Filipinos fight crisis—with food

 

When the Filipino is down or happy, he sings. That’s how karaoke and the Filipino become one in the mind of the world—a people born to sing. In this pandemic, however, the Filipino has developed another form of love expression—indeed, a form of solidarity against the new coronavirus disease (COVID-19).

Food.

Food has become the survival tool of Filipinos after many—too many to count—have lost or are losing their jobs and businesses. As if by reflex, many a home gets its kitchen churning out dishes, baking breads and desserts.

In this pandemic, food—cooking or baking—is the pushback of a people who don’t really complain a lot, certainly are not violent or given to revolt. We can suffer and cook at the same time, perhaps sing a song or two later. It’s not to say that’s something to emulate or perpetuate. That’s just the way it is.

Resilience is in our DNA, programmed by centuries of exposures to scoundrels.

For those to whom survival is not an issue, cooking and baking—utilizing one’s hands and palate—have become the stress-busters. Filipinos, the old and the kids, are experimenting in the kitchen just to fight ennui caused by prolonged lockdown.

Heirloom recipes. Trendy breads. Artisanal foods. High-cuisine dishes recalibrated into accessible, ready-to-deliver specialties.Thus the birth of ube pan de sal, the mutations of which one can hardly keep track of. (Our advertising executive Kat Garcia turns out a good bunch.)

 

Joel de la Cruz’s “ube” cheese “ensaymada”

Not many know—because he’s not promoting it—that our finance executive Joel de la Cruz makes a very good ube/cheese ensaymada and is actually a secret cook and baker even years before the pandemic—halo halo buko pie, avocado ice cream, baked kalamay with buko strips.

One never thought the Philippines has so many kinds of longganisa. My world has suddenly gotten bigger beyond the Vigan longganisa to the Calumpit longganisa which my cousin’s in-laws are turning into a thriving enterprise in Bulacan.

Even the tortang alimasag I grew up enjoying and which I thought, as a kid, was my mother’s exclusive know-how from Obando—is being sold by a leading Malabon food entrepreneur.

Support the neighborhood

Just the other day, my son got suman from his coach’s mother; it’s actually good. We buy dishes from our neighbors—spicy chicken wings, kimchi—because my son believes we should support the neighborhood.

A tennis mate whose husband lost his job at ABS-CBN can turn out 12 cakes a day from her kitchen. She’s a superb cook and baker to begin with. I used to order her kimchi before the pandemic. Her latest rollout is banana cake.

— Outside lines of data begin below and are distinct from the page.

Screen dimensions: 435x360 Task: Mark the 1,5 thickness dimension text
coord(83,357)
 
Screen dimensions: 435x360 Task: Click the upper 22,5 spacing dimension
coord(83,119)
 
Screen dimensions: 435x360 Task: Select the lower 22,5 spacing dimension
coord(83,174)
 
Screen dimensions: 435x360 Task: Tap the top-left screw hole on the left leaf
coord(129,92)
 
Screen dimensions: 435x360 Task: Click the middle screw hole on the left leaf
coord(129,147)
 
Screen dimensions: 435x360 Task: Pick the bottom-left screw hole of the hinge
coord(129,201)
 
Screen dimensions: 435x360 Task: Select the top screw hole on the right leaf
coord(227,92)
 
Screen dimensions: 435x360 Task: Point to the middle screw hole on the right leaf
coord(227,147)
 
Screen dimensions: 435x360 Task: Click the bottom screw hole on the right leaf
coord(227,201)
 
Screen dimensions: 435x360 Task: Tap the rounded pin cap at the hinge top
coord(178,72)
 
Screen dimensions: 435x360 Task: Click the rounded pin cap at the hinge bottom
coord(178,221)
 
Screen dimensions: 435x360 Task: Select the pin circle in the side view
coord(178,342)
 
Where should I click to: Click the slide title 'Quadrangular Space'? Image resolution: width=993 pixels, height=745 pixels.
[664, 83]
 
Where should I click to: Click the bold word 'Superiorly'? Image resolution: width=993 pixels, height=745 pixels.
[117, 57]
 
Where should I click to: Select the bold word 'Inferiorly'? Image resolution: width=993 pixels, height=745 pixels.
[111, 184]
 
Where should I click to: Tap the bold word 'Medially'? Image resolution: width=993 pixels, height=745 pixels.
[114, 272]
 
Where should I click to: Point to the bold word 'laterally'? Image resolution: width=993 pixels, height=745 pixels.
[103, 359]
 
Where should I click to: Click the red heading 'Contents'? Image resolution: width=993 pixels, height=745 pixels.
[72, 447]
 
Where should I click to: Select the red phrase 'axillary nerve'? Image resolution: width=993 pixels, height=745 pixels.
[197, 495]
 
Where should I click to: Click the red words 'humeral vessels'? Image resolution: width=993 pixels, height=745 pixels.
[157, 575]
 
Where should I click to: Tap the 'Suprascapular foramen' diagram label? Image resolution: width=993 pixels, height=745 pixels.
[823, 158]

Lifestyle has been reporting the latest food creations of home cooks/bakers, foodies, restaurateurs, chefs, kitchen explorers. There’s always something new, innovative, classic, traditional, comfort fare on the internet 24/7. The scarier the pandemic becomes, the greater the frenzy in the Filipino kitchen.

Are our cooking and baking running on uncontrolled nerves? If there’s nervous eating, now it’s nervous cooking—perhaps because people are insecure about their future.

But Filipinos have a way of doing it with care and love, just like how we care-give the world. An expat friend in tennis wants me to explain how Filipinos will survive the pandemic given the chaotic affairs of the state.

No ready answer. Or, perhaps there is. The Filipino is cooking and selling food as a sign of resilience. The Filipino is buying each other’s produce as a sign of solidarity.

Let’s hope this solidarity becomes the vote when the time comes.